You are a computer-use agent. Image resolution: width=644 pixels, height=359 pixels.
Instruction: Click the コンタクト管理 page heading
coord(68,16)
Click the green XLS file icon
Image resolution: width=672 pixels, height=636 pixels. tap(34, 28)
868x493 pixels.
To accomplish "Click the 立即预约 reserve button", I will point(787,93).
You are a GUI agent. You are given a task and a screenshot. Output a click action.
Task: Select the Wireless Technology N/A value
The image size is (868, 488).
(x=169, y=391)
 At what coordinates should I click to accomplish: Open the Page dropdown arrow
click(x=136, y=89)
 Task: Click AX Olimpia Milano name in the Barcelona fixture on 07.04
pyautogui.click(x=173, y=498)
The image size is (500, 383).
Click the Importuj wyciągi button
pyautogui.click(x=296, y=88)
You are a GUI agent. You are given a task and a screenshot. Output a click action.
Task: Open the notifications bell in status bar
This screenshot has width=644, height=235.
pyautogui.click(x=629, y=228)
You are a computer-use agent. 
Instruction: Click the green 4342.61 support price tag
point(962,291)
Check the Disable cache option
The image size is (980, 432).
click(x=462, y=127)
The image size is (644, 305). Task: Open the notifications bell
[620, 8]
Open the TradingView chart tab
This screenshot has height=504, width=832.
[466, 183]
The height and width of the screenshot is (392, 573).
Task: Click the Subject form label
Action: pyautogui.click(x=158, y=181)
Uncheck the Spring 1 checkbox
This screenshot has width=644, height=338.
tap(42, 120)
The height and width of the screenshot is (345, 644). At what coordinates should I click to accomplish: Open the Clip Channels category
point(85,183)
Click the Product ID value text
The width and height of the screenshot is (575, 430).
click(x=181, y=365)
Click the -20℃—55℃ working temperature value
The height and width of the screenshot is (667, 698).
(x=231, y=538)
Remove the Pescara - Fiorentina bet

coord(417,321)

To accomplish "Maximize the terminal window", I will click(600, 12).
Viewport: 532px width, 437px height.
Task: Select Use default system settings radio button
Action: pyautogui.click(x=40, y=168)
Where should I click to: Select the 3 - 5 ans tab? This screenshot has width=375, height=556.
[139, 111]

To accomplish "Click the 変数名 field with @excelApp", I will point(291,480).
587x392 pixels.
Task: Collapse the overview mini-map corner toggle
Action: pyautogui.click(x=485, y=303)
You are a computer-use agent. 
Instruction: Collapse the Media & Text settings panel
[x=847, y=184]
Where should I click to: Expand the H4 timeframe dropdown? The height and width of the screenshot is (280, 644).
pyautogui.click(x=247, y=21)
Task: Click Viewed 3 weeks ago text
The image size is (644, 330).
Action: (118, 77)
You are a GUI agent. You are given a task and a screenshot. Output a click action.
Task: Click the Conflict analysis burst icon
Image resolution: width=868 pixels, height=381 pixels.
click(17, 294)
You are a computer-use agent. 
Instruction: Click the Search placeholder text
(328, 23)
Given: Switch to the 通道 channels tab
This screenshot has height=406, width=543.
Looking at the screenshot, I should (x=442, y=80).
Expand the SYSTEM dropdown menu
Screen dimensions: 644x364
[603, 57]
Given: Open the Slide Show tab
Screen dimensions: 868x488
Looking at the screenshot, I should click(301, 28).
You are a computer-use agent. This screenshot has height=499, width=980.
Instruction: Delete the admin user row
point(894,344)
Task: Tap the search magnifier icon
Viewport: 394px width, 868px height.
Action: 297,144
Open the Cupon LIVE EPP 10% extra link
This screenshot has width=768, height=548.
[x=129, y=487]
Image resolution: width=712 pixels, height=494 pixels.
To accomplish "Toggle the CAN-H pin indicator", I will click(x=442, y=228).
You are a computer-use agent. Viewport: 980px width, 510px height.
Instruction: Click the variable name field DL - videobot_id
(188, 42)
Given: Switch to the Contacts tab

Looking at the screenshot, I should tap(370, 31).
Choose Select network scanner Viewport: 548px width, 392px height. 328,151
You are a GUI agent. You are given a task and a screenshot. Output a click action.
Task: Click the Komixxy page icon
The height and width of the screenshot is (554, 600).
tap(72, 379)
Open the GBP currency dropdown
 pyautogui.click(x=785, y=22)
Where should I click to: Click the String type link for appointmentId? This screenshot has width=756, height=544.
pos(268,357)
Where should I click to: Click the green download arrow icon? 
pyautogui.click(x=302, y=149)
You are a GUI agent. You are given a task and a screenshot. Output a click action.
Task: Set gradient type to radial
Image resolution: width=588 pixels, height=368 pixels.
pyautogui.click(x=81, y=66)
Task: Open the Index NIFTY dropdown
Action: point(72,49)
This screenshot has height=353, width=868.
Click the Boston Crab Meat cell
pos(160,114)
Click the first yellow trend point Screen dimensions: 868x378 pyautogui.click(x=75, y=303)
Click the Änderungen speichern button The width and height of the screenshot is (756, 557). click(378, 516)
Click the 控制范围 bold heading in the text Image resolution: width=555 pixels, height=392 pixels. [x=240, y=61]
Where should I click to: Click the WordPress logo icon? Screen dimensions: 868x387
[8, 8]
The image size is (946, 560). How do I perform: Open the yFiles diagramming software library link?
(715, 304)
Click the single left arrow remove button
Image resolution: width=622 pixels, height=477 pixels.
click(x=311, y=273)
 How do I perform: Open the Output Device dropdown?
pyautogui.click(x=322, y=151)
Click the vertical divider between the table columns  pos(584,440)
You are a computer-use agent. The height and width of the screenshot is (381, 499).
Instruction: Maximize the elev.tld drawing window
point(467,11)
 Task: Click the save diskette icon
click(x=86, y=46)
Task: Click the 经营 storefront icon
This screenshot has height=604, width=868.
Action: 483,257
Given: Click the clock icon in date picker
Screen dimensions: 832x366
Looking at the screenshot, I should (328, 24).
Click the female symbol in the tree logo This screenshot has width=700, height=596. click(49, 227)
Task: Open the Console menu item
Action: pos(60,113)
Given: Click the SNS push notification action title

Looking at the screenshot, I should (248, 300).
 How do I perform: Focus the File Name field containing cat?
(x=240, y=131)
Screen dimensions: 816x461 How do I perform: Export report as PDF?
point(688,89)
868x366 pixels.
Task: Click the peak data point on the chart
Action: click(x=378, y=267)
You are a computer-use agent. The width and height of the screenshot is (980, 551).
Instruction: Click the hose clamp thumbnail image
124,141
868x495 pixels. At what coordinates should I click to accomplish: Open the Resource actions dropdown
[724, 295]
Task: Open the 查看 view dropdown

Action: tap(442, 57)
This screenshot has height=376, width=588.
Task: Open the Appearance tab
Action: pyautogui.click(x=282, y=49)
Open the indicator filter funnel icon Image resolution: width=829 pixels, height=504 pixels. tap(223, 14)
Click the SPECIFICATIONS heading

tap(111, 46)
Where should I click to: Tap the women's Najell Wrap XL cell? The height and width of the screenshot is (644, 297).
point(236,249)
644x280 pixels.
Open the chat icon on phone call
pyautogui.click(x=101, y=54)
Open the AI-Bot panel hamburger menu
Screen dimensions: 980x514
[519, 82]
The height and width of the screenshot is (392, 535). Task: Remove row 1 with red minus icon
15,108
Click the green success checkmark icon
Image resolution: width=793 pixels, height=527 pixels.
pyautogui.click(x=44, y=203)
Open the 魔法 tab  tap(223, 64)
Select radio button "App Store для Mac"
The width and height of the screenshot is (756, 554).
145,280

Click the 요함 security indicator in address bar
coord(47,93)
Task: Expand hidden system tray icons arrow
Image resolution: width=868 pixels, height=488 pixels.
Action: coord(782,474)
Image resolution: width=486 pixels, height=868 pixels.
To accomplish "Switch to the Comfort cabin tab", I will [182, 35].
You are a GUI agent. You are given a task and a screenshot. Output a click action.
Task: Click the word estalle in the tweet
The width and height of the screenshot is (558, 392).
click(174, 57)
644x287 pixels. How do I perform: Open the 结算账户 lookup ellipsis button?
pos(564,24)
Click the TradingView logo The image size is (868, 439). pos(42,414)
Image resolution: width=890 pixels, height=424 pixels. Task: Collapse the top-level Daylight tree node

*WHAT YOU ARE ASKED TO DO*.
Only the number is needed: state how many lines in the listing contain "TradingView".

*YOUR RESPONSE*.
2